## What the exercise asks
In the material below, find each line holding the string "Events" and copy it.

***

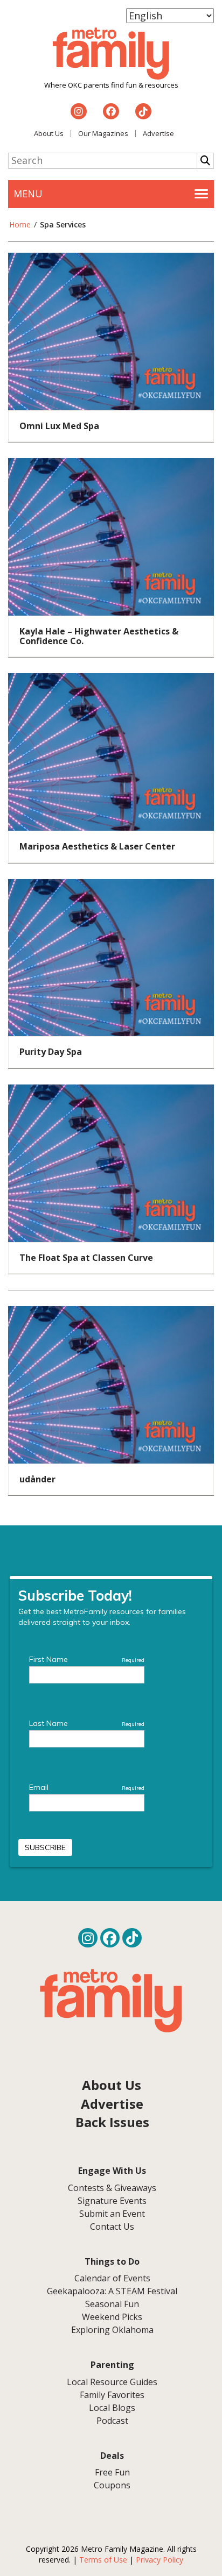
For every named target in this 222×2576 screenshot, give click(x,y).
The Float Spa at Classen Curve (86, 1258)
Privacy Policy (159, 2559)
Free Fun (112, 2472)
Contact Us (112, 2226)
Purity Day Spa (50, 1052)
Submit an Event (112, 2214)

***

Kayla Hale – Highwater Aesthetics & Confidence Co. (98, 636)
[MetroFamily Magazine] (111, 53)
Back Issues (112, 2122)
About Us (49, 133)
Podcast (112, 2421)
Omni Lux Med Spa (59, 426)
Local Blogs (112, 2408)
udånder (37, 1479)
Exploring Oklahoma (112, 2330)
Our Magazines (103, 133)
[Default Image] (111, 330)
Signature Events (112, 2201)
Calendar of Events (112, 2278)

***

## Reply to the task
Signature Events (112, 2201)
Calendar of Events (112, 2278)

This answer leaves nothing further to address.